Duncan & Strutt

Weddings, ceilidhs, almost anything…

Captain James Cook was the son of a Scottish ploughman. Governor Lachlan Macquarie was born on the Hebridean island of Ulva. Governor John Hunter, after whom the Hunter River and Valley are named, was born in Edinburgh. The Hunter towns of Largs, Lorn, Aberdeen, Cessnock and Lochinvar are all named after locations in Scotland. Australia’s early settlers came with the melodies of jigs and reels singing in their heads, and very likely some dance steps to go with them. Traditional Scottish dance music is still alive and well around the country.

Chris Duncan and Catherine Strutt are thoroughly Australian, indeed thoroughly Novocastrian. Chris has made a career as a very capable mechanic, and channels some of that expertise into a passion for veteran cars. He also plays the fiddle. Catherine has a Bachelor of Visual Arts from the University of Newcastle, and, working in harness with her twin sister Jennifer as The Strutt Sisters has earned a living of sorts through jewellery manufacture and visual art-making. Add to that her remarkable affinity for the piano. Each, from a very early age, has been exposed to, indeed immersed in, traditional Scottish dance music. It hasn’t made them rich or especially famous, but it has allowed them to become aware that as musicians they are right up there amongst the best in the world. How privileged we are to have them in our midst.

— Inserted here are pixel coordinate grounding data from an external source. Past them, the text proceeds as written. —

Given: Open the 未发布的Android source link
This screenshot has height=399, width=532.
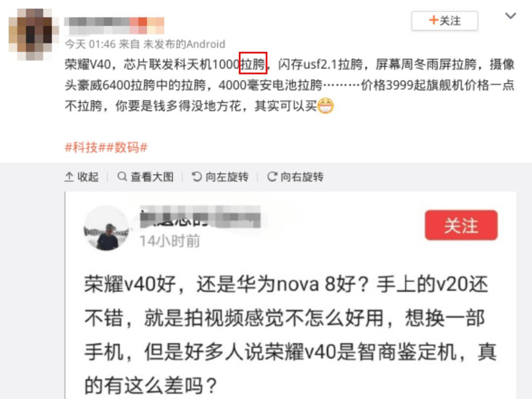Looking at the screenshot, I should click(184, 44).
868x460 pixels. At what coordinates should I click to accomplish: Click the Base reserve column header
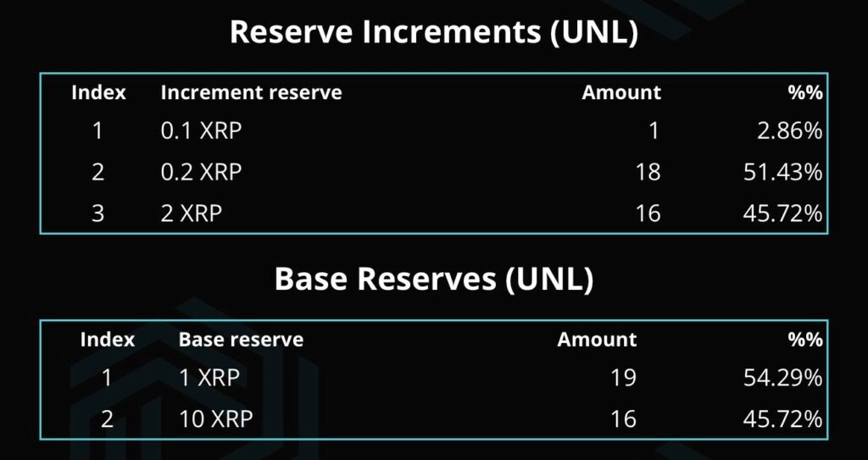(241, 340)
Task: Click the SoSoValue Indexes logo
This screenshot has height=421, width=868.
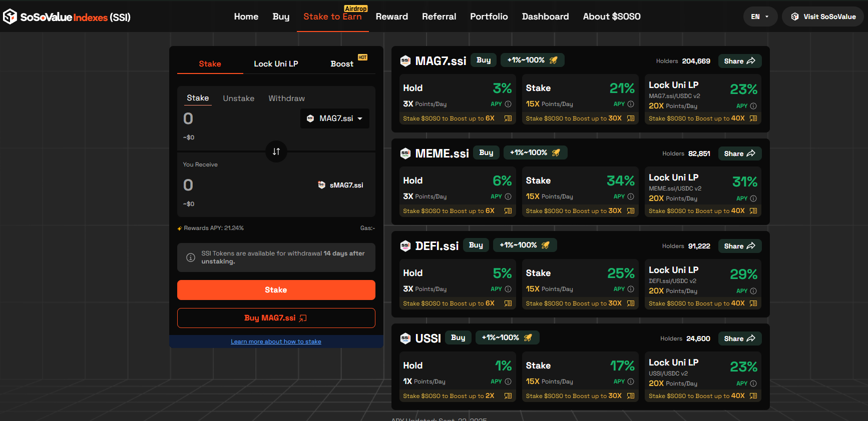Action: pos(67,17)
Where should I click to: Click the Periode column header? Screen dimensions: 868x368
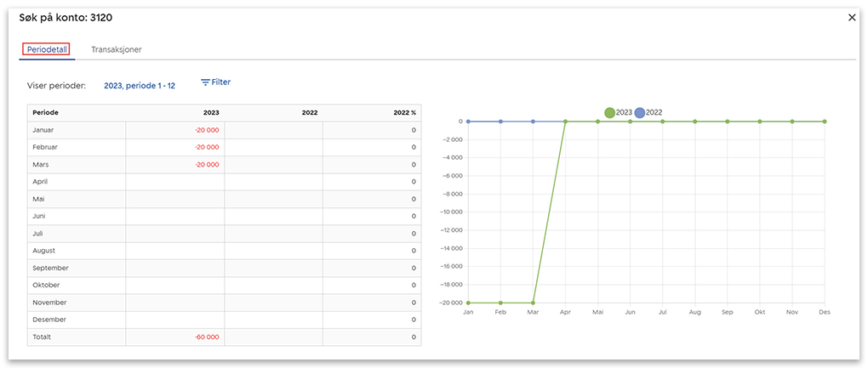pyautogui.click(x=46, y=112)
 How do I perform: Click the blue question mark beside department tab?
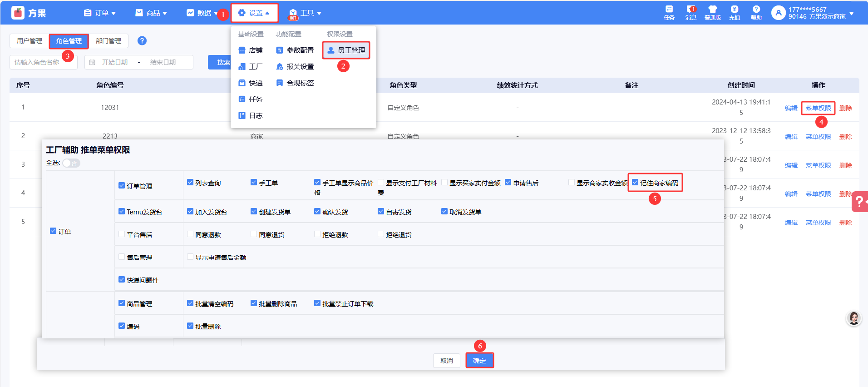pos(142,41)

If you have lived in the Hunter for 30 years you’ll likely have come across Duncan & Strutt’s foot-tapping music somewhere, by intent or by accident. They have been performing together for that long. I’ve seen them in action at the National Folk Festival in Canberra on a few occasions, to the point of just expecting they will be there. Add to that other folk festivals at Woodford, Port Fairy, Cygnet or Portarlington.

They were at the Aberdeen Highland Games for the event’s 20th year as the driving force for more than 150 dancers at the Saturday night ceilidh (that’s a social event with Scottish or Irish folk music and traditional dancing). Or perhaps you’ve been to a wedding, where after the speeches the night leaps to its feet with Chris and Catherine – and a ‘caller’ to help teach the steps – to deliver melody and rhythm for some fun and energetic Scottish dancing.

Global links

I arrive on a rainy morning at an address in Adamstown Heights: I am about to interview a suburban husband and wife who just happen to be fabulous musicians. I am welcomed into a small front room dominated by a grand piano and wonder how it could possibly have been brought in there.

I soon learn that there’s a great deal happening within this humble dwelling, and only some of it connects to the rigorous demands of the Royal Scottish Country Dance Society.
I’ve looked up the Duncans on the map of Scottish clans and they are centred on the east coast just north of Dundee. Between Dundee and Edinburgh is St Andrews, the home of the Royal Scottish Country Dance Society, custodian and upholder of traditional practice in Scottish music and dance.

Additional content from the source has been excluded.